Here’s Vinay Gupta’s about page with one of the clearest meta-level lifelong goals I’ve seen:

I am trying to keep you alive.

There are lots of threats which governments are either ignoring or causing. I am filling in the gaps.

I’m currently reading his blog post archive. It’s such a rich seam that I’m only a couple of years through. I really like the way Vinay rabbitholes on something but then zooms back out to see the bigger picture.

For example, here’s what he had to say in August 2008 in a post entitled Making course corrections:

Deep reexamination of my field of projects, figuring out what stays and what goes, what prospers and what should be killed.

I’m feeling very close to the end of this round of work on household infrastructure and called back towards the state level infrastructure stuff.

I like the idea of seeing oneself as a (networked) one man think tank. However I tend to over-rotate on a single piece of a larger jigsaw puzzle, missing how all the parts fit together. Perhaps I need to sort out my information aesthetics:

I’ve been doing a broad “read the highlights” strategy now for about 10 years, with occasional binges of hundreds-of-pages-a-day web scraping. In theory this social software stuff ought to make that process less time consuming. Instead, what happens is that it becomes more rewarding, producing greater connectedness with the high-level good-stuff in other fields, because of the prefiltering and information percolation functions, resulting in greater and greater rewards for maintaining a hyper-extended awareness of the network feeds.

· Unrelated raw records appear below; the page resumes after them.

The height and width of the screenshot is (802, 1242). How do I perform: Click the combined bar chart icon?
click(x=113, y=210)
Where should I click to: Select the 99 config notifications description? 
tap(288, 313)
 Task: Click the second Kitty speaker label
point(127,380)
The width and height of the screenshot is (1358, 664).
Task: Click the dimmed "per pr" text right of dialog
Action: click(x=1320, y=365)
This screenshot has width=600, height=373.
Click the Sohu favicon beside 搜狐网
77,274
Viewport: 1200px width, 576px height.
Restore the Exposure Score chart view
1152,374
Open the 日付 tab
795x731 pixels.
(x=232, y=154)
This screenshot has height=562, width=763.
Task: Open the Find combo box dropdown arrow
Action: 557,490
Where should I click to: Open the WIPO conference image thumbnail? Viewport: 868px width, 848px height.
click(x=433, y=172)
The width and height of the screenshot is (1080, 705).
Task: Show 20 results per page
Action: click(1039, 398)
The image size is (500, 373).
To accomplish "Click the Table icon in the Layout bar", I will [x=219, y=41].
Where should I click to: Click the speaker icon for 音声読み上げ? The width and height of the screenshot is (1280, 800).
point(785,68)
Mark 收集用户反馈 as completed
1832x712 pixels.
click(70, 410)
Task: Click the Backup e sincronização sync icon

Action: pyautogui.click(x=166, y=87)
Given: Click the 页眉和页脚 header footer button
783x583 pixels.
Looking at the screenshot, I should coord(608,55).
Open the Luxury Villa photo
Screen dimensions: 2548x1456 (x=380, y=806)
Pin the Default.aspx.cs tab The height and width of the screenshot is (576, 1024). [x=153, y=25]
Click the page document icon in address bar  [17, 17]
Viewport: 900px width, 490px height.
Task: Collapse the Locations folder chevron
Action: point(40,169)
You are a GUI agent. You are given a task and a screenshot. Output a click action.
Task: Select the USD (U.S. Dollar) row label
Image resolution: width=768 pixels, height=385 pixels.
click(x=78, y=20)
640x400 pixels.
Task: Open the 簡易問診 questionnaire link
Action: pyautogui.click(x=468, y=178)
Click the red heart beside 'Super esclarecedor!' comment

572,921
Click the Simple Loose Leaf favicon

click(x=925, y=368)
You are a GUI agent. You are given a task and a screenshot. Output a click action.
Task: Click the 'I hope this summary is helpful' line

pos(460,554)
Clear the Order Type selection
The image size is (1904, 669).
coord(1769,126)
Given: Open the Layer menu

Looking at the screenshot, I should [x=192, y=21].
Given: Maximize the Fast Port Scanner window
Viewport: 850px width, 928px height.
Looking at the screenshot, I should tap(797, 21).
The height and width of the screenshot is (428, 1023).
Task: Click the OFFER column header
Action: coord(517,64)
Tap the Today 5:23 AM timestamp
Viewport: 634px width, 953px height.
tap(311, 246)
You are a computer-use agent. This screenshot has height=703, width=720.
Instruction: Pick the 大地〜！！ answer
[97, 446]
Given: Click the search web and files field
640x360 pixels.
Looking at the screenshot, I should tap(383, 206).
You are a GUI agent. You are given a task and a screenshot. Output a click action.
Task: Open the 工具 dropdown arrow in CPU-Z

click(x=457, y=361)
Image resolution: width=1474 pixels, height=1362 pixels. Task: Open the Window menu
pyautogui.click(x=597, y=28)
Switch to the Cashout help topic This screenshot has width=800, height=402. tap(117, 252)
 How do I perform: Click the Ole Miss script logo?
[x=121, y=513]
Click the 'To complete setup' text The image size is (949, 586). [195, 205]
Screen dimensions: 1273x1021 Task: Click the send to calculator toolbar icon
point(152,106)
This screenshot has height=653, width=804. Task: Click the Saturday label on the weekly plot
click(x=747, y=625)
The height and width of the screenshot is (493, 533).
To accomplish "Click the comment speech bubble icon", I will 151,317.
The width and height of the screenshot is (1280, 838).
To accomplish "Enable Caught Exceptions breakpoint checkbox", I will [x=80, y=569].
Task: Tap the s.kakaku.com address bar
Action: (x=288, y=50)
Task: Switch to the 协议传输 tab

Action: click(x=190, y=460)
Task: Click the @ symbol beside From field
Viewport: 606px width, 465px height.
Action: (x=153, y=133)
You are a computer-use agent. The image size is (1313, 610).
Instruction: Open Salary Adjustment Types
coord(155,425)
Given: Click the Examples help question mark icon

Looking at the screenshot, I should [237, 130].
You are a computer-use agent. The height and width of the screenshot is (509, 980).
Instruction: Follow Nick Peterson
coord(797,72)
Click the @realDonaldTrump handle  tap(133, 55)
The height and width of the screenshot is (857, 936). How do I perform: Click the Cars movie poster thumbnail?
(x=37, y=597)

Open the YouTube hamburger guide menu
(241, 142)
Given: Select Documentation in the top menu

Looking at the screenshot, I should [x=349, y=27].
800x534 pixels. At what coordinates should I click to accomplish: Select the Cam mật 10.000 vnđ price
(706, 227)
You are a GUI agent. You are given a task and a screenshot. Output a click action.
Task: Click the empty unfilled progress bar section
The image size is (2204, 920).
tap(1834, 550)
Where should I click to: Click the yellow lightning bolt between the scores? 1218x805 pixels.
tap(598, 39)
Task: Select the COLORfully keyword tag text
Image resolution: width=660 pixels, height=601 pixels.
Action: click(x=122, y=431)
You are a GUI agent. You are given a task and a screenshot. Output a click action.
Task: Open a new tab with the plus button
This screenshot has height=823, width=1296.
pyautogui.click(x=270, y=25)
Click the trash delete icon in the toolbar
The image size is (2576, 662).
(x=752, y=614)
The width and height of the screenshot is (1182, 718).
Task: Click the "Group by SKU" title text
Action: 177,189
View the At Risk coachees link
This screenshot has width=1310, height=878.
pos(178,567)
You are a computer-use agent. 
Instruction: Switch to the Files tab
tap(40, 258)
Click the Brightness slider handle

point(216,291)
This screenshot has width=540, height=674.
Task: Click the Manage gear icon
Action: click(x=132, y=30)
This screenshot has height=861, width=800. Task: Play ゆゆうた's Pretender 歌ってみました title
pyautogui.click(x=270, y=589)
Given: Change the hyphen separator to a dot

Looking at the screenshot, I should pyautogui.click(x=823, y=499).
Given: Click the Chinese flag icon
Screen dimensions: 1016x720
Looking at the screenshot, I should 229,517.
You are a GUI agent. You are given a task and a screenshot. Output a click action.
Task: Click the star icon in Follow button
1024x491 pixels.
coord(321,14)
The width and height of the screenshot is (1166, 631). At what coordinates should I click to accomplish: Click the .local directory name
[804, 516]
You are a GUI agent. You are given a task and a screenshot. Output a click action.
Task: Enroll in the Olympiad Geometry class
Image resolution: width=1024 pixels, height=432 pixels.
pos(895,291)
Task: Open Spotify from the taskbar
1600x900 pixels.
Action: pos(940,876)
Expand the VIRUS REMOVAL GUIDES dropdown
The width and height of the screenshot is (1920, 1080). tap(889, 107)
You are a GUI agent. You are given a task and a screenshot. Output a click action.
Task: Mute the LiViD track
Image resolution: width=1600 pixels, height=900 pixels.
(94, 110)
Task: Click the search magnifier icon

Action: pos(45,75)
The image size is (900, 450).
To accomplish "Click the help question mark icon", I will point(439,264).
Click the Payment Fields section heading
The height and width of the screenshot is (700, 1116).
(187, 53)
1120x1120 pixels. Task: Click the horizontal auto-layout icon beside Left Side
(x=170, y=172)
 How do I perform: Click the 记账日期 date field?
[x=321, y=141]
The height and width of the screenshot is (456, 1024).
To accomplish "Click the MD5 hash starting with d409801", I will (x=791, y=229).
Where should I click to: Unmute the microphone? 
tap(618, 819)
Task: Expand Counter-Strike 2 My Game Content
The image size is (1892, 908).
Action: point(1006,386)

And the task can’t be effectively farmed, because no two people have identical information aesthetics. Nobody knows that I have a puzzle that requires… XYZ to fit the pieces together – and if I could express XYZ, I’d already have XYZ, and there would be no issue.

At some level, there’s no substitute for reading the stream yourself, and that gets to be overloading. A task that plausibly can’t be collectivized, and probably can’t be mechanized without implying a Strong-AI system.

That, to me, implies that this kind of feed-monitoring, world-modelling function will become a profession. It probably won’t be called Blogger, but I think it’s clear that far-sighted organizations would have people in the Crow’s Nest, looking all over the world, looking at the future, modeling.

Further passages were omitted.